↓
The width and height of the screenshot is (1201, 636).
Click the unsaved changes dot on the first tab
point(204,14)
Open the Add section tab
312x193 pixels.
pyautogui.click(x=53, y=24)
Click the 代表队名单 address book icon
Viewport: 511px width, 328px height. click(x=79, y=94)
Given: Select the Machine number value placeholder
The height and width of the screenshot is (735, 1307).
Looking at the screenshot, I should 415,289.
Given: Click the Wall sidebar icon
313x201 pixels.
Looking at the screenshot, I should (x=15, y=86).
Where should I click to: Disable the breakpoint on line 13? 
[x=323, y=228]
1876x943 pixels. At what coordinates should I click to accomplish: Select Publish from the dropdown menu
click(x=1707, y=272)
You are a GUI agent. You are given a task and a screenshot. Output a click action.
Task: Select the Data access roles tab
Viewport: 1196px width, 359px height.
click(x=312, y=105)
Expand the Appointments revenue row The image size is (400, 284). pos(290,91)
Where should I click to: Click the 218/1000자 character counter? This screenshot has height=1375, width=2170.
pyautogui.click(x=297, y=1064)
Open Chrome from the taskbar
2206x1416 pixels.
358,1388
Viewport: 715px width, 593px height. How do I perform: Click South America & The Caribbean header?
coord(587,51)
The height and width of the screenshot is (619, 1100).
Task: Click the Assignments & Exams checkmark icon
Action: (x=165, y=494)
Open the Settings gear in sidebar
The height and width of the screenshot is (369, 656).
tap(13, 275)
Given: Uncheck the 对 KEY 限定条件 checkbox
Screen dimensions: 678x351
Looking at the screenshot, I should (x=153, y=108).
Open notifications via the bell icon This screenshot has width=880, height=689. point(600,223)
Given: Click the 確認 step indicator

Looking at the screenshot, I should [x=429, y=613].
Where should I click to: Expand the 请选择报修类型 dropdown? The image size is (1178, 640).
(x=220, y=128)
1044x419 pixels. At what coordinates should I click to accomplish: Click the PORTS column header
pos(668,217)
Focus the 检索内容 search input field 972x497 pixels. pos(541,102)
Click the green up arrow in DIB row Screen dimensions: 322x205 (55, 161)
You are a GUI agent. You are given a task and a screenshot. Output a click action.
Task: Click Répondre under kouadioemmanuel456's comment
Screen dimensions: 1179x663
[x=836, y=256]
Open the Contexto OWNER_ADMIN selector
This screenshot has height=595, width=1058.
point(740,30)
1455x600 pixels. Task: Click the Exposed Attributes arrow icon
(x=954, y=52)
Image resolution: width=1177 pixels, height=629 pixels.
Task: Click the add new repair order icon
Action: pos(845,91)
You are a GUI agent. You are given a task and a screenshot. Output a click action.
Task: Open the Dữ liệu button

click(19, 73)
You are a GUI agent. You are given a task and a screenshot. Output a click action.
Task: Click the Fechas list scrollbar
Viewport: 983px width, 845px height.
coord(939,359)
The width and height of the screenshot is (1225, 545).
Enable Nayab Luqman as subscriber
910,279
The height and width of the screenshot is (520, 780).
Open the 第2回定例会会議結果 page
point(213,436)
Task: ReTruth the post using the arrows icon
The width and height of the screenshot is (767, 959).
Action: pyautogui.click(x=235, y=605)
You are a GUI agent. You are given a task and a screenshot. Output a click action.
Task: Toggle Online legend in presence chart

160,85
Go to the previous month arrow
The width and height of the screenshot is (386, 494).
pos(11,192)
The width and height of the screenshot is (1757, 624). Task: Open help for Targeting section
↑
[EXERCISE] Convert the material above into a numbered list, starting at the line that contains "Where should I click to: Click" and ending at the line that contains "Click the green". Omit any blank lines.

[OUTPUT OF THE TASK]
1. Where should I click to: Click the 218/1000자 character counter? This screenshot has height=1375, width=2170.
2. pyautogui.click(x=297, y=1064)
3. Open Chrome from the taskbar
4. 2206x1416 pixels.
5. 358,1388
6. Viewport: 715px width, 593px height. How do I perform: Click South America & The Caribbean header?
7. coord(587,51)
8. The height and width of the screenshot is (619, 1100).
9. Task: Click the Assignments & Exams checkmark icon
10. Action: (x=165, y=494)
11. Open the Settings gear in sidebar
12. The height and width of the screenshot is (369, 656).
13. tap(13, 275)
14. Given: Uncheck the 对 KEY 限定条件 checkbox
15. Screen dimensions: 678x351
16. Looking at the screenshot, I should (x=153, y=108).
17. Open notifications via the bell icon This screenshot has width=880, height=689. point(600,223)
18. Given: Click the 確認 step indicator
19. Looking at the screenshot, I should [x=429, y=613].
20. Where should I click to: Expand the 请选择报修类型 dropdown? The image size is (1178, 640).
21. (x=220, y=128)
22. 1044x419 pixels. At what coordinates should I click to accomplish: Click the PORTS column header
23. pos(668,217)
24. Focus the 检索内容 search input field 972x497 pixels. pos(541,102)
25. Click the green up arrow in DIB row Screen dimensions: 322x205 (55, 161)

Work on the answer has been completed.